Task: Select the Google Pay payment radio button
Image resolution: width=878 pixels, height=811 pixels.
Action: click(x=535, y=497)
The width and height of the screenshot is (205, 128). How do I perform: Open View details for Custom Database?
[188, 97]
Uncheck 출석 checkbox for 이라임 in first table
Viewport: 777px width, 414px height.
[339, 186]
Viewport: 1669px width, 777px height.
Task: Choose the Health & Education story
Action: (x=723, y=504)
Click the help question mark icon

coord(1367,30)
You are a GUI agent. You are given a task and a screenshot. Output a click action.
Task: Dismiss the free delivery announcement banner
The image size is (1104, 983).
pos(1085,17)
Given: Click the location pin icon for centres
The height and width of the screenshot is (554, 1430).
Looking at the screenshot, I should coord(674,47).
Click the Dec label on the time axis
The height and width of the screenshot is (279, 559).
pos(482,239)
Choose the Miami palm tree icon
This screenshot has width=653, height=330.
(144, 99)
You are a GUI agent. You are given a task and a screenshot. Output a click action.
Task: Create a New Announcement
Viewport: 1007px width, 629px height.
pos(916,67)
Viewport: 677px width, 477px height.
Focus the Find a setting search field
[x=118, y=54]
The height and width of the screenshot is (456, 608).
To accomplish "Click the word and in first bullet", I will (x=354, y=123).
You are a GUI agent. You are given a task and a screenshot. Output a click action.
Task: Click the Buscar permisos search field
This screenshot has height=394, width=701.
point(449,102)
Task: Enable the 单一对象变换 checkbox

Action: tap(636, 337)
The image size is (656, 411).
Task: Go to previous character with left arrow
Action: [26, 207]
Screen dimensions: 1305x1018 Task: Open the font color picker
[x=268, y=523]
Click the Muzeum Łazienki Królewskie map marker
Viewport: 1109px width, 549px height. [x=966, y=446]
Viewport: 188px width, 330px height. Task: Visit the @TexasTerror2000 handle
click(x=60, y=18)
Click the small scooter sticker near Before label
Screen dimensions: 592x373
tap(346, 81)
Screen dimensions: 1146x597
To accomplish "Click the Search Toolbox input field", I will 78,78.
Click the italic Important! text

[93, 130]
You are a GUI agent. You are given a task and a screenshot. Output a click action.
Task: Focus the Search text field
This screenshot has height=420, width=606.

### GOAL OF THE EXERCISE
The response should consist of all the entries, copied without any alteration.

### ANSWER TO THIS TASK
Task: Select the Google Pay payment radio button
Image resolution: width=878 pixels, height=811 pixels.
Action: click(x=535, y=497)
The width and height of the screenshot is (205, 128). How do I perform: Open View details for Custom Database?
[188, 97]
Uncheck 출석 checkbox for 이라임 in first table
Viewport: 777px width, 414px height.
[339, 186]
Viewport: 1669px width, 777px height.
Task: Choose the Health & Education story
Action: (x=723, y=504)
Click the help question mark icon

coord(1367,30)
You are a GUI agent. You are given a task and a screenshot. Output a click action.
Task: Dismiss the free delivery announcement banner
The image size is (1104, 983).
pos(1085,17)
Given: Click the location pin icon for centres
The height and width of the screenshot is (554, 1430).
Looking at the screenshot, I should coord(674,47).
Click the Dec label on the time axis
The height and width of the screenshot is (279, 559).
pos(482,239)
Choose the Miami palm tree icon
This screenshot has width=653, height=330.
(144, 99)
You are a GUI agent. You are given a task and a screenshot. Output a click action.
Task: Create a New Announcement
Viewport: 1007px width, 629px height.
pos(916,67)
Viewport: 677px width, 477px height.
Focus the Find a setting search field
[x=118, y=54]
The height and width of the screenshot is (456, 608).
To accomplish "Click the word and in first bullet", I will (x=354, y=123).
You are a GUI agent. You are given a task and a screenshot. Output a click action.
Task: Click the Buscar permisos search field
This screenshot has height=394, width=701.
point(449,102)
Task: Enable the 单一对象变换 checkbox

Action: tap(636, 337)
The image size is (656, 411).
Task: Go to previous character with left arrow
Action: [26, 207]
Screen dimensions: 1305x1018 Task: Open the font color picker
[x=268, y=523]
Click the Muzeum Łazienki Królewskie map marker
Viewport: 1109px width, 549px height. [x=966, y=446]
Viewport: 188px width, 330px height. Task: Visit the @TexasTerror2000 handle
click(x=60, y=18)
Click the small scooter sticker near Before label
Screen dimensions: 592x373
tap(346, 81)
Screen dimensions: 1146x597
To accomplish "Click the Search Toolbox input field", I will 78,78.
Click the italic Important! text

[93, 130]
You are a GUI agent. You are given a task and a screenshot. Output a click action.
Task: Focus the Search text field
This screenshot has height=420, width=606.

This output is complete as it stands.